(TRY IT)
The response should consist of every record, reproduced exactly.
Segment Start: DATASET ENTRIES
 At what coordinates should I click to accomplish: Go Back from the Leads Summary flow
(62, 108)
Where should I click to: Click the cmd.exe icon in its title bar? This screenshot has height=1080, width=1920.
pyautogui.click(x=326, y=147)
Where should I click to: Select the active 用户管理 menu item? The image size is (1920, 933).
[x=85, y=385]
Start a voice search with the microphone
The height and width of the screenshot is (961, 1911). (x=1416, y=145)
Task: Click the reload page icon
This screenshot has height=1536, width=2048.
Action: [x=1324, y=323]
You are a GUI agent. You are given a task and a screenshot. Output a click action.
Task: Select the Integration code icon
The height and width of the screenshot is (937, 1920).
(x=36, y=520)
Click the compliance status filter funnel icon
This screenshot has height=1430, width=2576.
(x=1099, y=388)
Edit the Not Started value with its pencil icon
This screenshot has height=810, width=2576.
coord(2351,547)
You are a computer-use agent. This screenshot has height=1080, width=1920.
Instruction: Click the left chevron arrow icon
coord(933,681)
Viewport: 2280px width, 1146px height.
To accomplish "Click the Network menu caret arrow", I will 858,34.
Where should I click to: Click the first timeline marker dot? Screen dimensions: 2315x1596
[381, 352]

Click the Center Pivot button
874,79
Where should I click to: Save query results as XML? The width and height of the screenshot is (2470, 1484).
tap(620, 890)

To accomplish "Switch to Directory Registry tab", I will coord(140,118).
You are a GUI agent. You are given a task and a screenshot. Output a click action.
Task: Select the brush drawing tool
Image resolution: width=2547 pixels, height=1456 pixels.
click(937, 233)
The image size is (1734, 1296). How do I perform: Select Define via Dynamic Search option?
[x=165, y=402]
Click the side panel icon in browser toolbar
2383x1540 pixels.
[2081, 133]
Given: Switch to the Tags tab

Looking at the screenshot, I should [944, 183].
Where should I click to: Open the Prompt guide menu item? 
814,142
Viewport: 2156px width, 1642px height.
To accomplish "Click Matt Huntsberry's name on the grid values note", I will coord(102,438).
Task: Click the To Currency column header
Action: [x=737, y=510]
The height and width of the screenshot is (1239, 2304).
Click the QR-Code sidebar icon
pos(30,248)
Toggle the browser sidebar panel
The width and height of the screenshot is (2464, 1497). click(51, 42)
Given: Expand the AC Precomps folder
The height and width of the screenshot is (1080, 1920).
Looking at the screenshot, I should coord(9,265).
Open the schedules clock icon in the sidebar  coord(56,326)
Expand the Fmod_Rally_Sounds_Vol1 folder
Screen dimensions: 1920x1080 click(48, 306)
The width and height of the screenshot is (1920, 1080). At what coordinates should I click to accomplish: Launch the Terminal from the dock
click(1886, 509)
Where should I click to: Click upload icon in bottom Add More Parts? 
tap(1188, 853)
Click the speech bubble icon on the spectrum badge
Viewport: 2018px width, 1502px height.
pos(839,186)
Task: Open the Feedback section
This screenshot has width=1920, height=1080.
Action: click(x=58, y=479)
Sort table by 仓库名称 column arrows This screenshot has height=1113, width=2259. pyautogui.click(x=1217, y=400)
Segment End: DATASET ENTRIES
(EXERCISE OUTPUT)
 At what coordinates should I click to accomplish: Go Back from the Leads Summary flow
(62, 108)
Where should I click to: Click the cmd.exe icon in its title bar? This screenshot has height=1080, width=1920.
pyautogui.click(x=326, y=147)
Where should I click to: Select the active 用户管理 menu item? The image size is (1920, 933).
[x=85, y=385]
Start a voice search with the microphone
The height and width of the screenshot is (961, 1911). (x=1416, y=145)
Task: Click the reload page icon
This screenshot has height=1536, width=2048.
Action: [x=1324, y=323]
You are a GUI agent. You are given a task and a screenshot. Output a click action.
Task: Select the Integration code icon
The height and width of the screenshot is (937, 1920).
(x=36, y=520)
Click the compliance status filter funnel icon
This screenshot has height=1430, width=2576.
(x=1099, y=388)
Edit the Not Started value with its pencil icon
This screenshot has height=810, width=2576.
coord(2351,547)
You are a computer-use agent. This screenshot has height=1080, width=1920.
Instruction: Click the left chevron arrow icon
coord(933,681)
Viewport: 2280px width, 1146px height.
To accomplish "Click the Network menu caret arrow", I will 858,34.
Where should I click to: Click the first timeline marker dot? Screen dimensions: 2315x1596
[381, 352]

Click the Center Pivot button
874,79
Where should I click to: Save query results as XML? The width and height of the screenshot is (2470, 1484).
tap(620, 890)

To accomplish "Switch to Directory Registry tab", I will coord(140,118).
You are a GUI agent. You are given a task and a screenshot. Output a click action.
Task: Select the brush drawing tool
Image resolution: width=2547 pixels, height=1456 pixels.
click(937, 233)
The image size is (1734, 1296). How do I perform: Select Define via Dynamic Search option?
[x=165, y=402]
Click the side panel icon in browser toolbar
2383x1540 pixels.
[2081, 133]
Given: Switch to the Tags tab

Looking at the screenshot, I should [944, 183].
Where should I click to: Open the Prompt guide menu item? 
814,142
Viewport: 2156px width, 1642px height.
To accomplish "Click Matt Huntsberry's name on the grid values note", I will coord(102,438).
Task: Click the To Currency column header
Action: [x=737, y=510]
The height and width of the screenshot is (1239, 2304).
Click the QR-Code sidebar icon
pos(30,248)
Toggle the browser sidebar panel
The width and height of the screenshot is (2464, 1497). click(51, 42)
Given: Expand the AC Precomps folder
The height and width of the screenshot is (1080, 1920).
Looking at the screenshot, I should coord(9,265).
Open the schedules clock icon in the sidebar  coord(56,326)
Expand the Fmod_Rally_Sounds_Vol1 folder
Screen dimensions: 1920x1080 click(48, 306)
The width and height of the screenshot is (1920, 1080). At what coordinates should I click to accomplish: Launch the Terminal from the dock
click(1886, 509)
Where should I click to: Click upload icon in bottom Add More Parts? 
tap(1188, 853)
Click the speech bubble icon on the spectrum badge
Viewport: 2018px width, 1502px height.
pos(839,186)
Task: Open the Feedback section
This screenshot has width=1920, height=1080.
Action: click(x=58, y=479)
Sort table by 仓库名称 column arrows This screenshot has height=1113, width=2259. pyautogui.click(x=1217, y=400)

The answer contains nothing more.